So ist er zu den Kuckucken gekommen, die dem Buch den Titel geben. Ihre Rufe sind der Mailuft nah, und sie verwandeln den Reporter in einen Erzähler. Der kommt zwar immer wieder auf die Gewaltexzesse zu sprechen, die im März 2004 von der albanischen Mehrheit im Kosovo gegen die Serben und andere Minderheiten verübt wurden, liest akribisch die neuen Landkarten des Kosovo, aus denen die Kirchen und Klöster der Serben getilgt sind, und steht hier wie stets in seinen Reisebüchern aus dem Balkan an und auf der Seite der Serben.
Aber mit der Selbstverabschiedung des ungeschickten Journalisten tritt auch jener Peter Handke in den Hintergrund, der in Blöcke diktiert oder vor Mikrophonen verlautbart, welchem serbischen Politiker er als Wahlberechtigter seine Stimme geben würde. Stattdessen wandert Handke durch eine Landschaft, die immer noch Nachkriegslandschaft ist, besucht auch den albanischen Teil von Mitrovica, macht sich von Velika Hoca in das verfeindete albanische Nachbardorf auf.
Dabei versucht er, beides in ein Bild zu bringen: die zum Teil nur noch in Restbeständen vorfindlichen serbisch-orthodoxen Kirchen im Umland und die Dächer der Moscheen, das Glockengeläut und die Muezzinrufe, das respondierende Gebell der Hunde hier wie dort, und nicht zuletzt: das Niemandsland zwischen den Dörfern. In den Augen einer alten albanischen Dörflerin entdeckt er stumme Panik, im serbischen Dorf wird ihm die Geschichte vom Wahnsinn des Popen während des Kosovo-Krieges 1999 erzählt.
Manche der KFOR-Soldaten, die zum Schutz der in Velika Hoca verbliebenen Serben dort stationiert sind, verhalten sich wie Gäste. Und in den Gesprächen mit den Enklave-Bewohnern erweist sich, dass es ein Gegenüber der standardisierten Zeitungs-Sprache gibt: standardisierte, auf das Interview-Format zielende Antworten der Zeitzeugen.

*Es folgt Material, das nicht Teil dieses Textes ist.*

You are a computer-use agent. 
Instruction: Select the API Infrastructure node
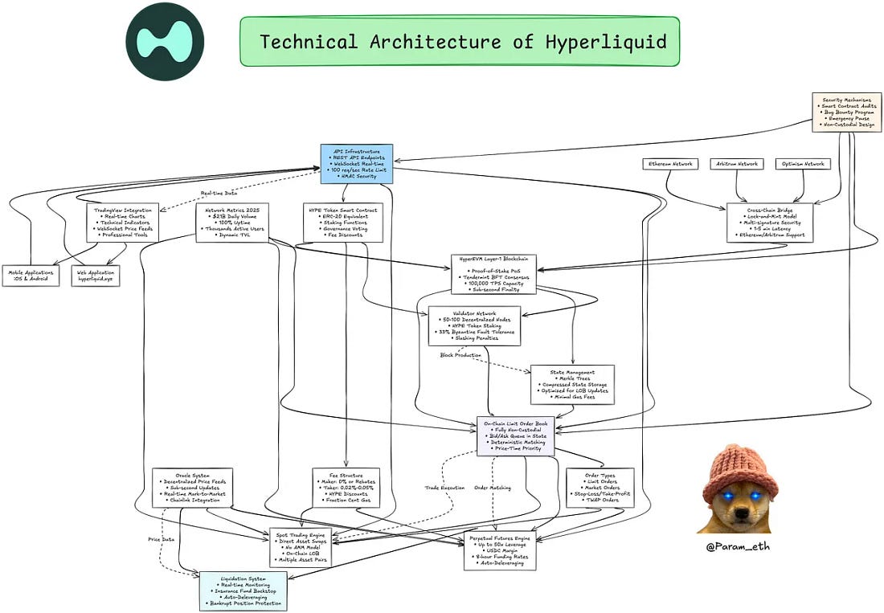coord(357,163)
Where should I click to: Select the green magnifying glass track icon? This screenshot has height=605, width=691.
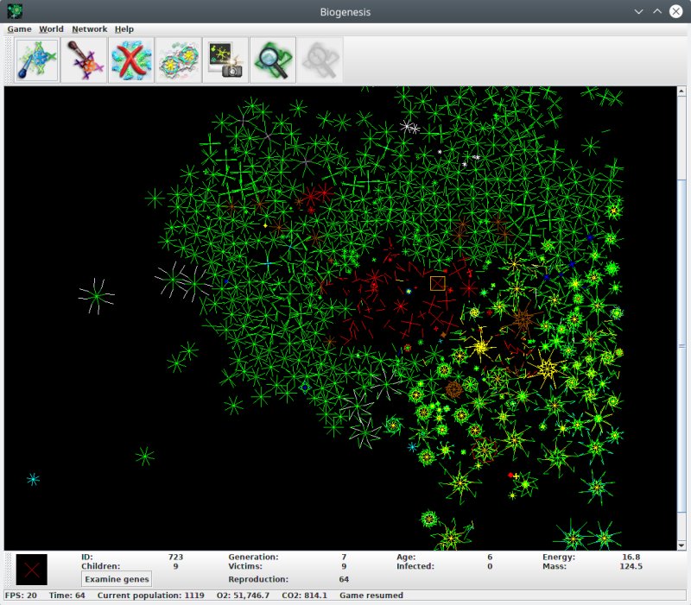tap(273, 60)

Die „Nachschrift”, gut fünf Monate nach der Reise aus der Erinnerung verfasst, setzt sich an die Stelle der Reportage. Die Menschen, die Tiere und die Landschaft rücken darin zusammen. Ihr Prinzip, das Interesse am Bedeutungslosen, ist mit dem Zitat von Hölderlins „Mnemosyne” gesetzt: „Ein Zeichen sind wir, deutungslos”. Die Nachschrift endet in einem sarkastisch nach dem Schauplatz der Kosovo-Verhandlungen „Rambouillet” benannten Container, der mit den Klappsitzen eines verlassenen Kinos ausgestattet ist: leere Stühle, offene Zukunft. LOTHAR MÜLLER
PETER HANDKE: Die Kuckucke von Velika Hoca. Eine Nachschrift. Suhrkamp Verlag, Frankfurt am Main 2009. 99 Seiten, 15,80 Euro.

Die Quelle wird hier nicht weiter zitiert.